The India Semiconductor Mission (ISM), approved in December 2021, is the centerpiece of this push. With an outlay of Rs 76,000 crore, ISM supports investment in semiconductor fabrication, display manufacturing, and chip design. It operates as an independent business division within Digital India Corporation, with administrative and financial autonomy to “formulate and drive India’s long term strategies for developing semiconductors and display manufacturing facilities and semiconductor design ecosystem,” as News18 reports.

India’s chip market is projected to swell to $100 billion by 2030. The country’s ability to leverage its rich reserves of chemicals, minerals, and gases, coupled with a robust talent pool, could make it a vital contributor to the global supply chain.
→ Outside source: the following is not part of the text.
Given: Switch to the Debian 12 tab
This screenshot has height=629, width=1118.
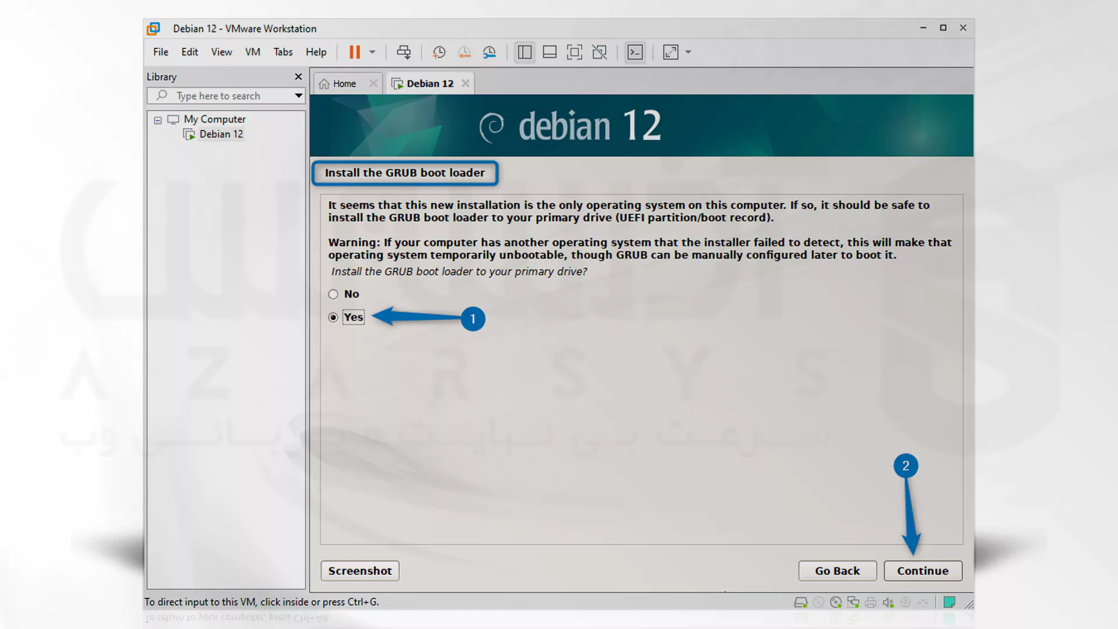Looking at the screenshot, I should 430,83.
The government’s multi-pronged strategy—spanning fabrication, assembly, design, and packaging—aims to capture the full semiconductor value chain, reducing dependency on imports and boosting technological self-reliance.

As Prime Minister Modi put it, “The 21st century is technology-driven, and nations that excel in technology have achieved remarkable success.” For India, the first domestically produced chip hitting the market by year’s end won’t just be a technological milestone. It will be a testament to resilience, a rekindling of old ambitions, and, perhaps, the beginning of a new chapter in the global chip race.